Bunun yanı sıra belki kimsenin konuşmadığı bir çevre problemini de konuşmamız bu noktada gerekiyor. Kripto para madenleri sürekli çalışıyor ve yapılan işlemleri sürdürerek ayakta tutmak adına ciddi bir enerji tüketimi söz konusu. Sadece tek başına Bitcoin için harcanan elektrik miktarı tüm dünyadaki veri merkezlerinin harcadığı elektriğin yarısına yaklaşmış durumda. Duruma bir de bu gözle bakınca kripto paralarla ilgili olarak bir de çevre hassasiyetimiz olması gerektiğine inanıyorum.

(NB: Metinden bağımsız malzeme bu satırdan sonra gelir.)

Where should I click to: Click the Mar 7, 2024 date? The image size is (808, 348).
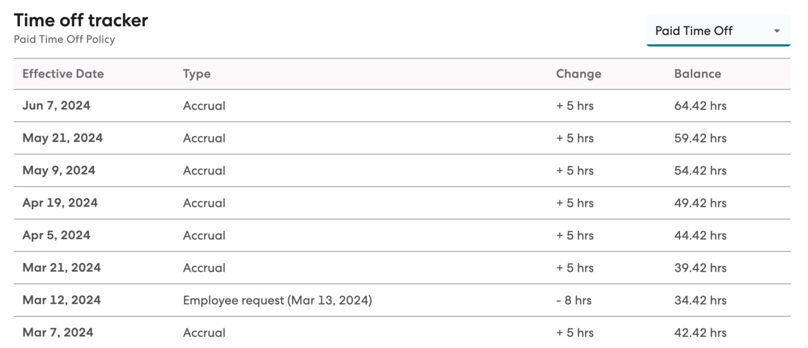coord(58,333)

Bugün bizlerin üzerine düşen tek şey, kripto paraların gelecekte karşılığı olduğu ve teknolojisini iyi anlamamız gerektiği. Merkeziyetçi olmayan Bitcoin gibi kripto para birimleri kadar, devletler tarafından oluşturulan, CBDC (Central Bank Digital Currencies) kavramlarını konuşmamız gerektiğini düşünüyorum. Elbette düzenlemeler ve yatırımcıyı koruyan kurallar konulmalı, ancak bunun yanında geleceğe de iyi hazırlanmamız gerekiyor. Benim cümlelerimi bitirirken son tavsiyem ise, kripto para birimleri konusunda çok dikkatli olunması yönünde arkadaşlar. Eğer konuya ilgiliyseniz, takip edecek vakit ve enerjiniz varsa, tabii ki deneysel yatırımlar yapabilirsiniz, kaybettiğinizde üzülmeyeceğiniz miktarlarla kripto para birimleri yatırımlarını öğrenmeye ve anlamaya çalışmanızı tavsiye ederim. Dünya üzerinde farklı örnek ve kripto para borsalarını takip edin, hacimlere bakın, her şey şeffaf ve internet bu konuda sınırsız bilgi ile oldu. Biz şimdi hep birlikte, bu konuda gelecek düzenlemeleri takip edecek, Türkiye’de bireysel yatırımlardan sonra şirketlerin kripto para yatırımlar konusunda nasıl adımlar atacağını hep birlikte göreceğiz.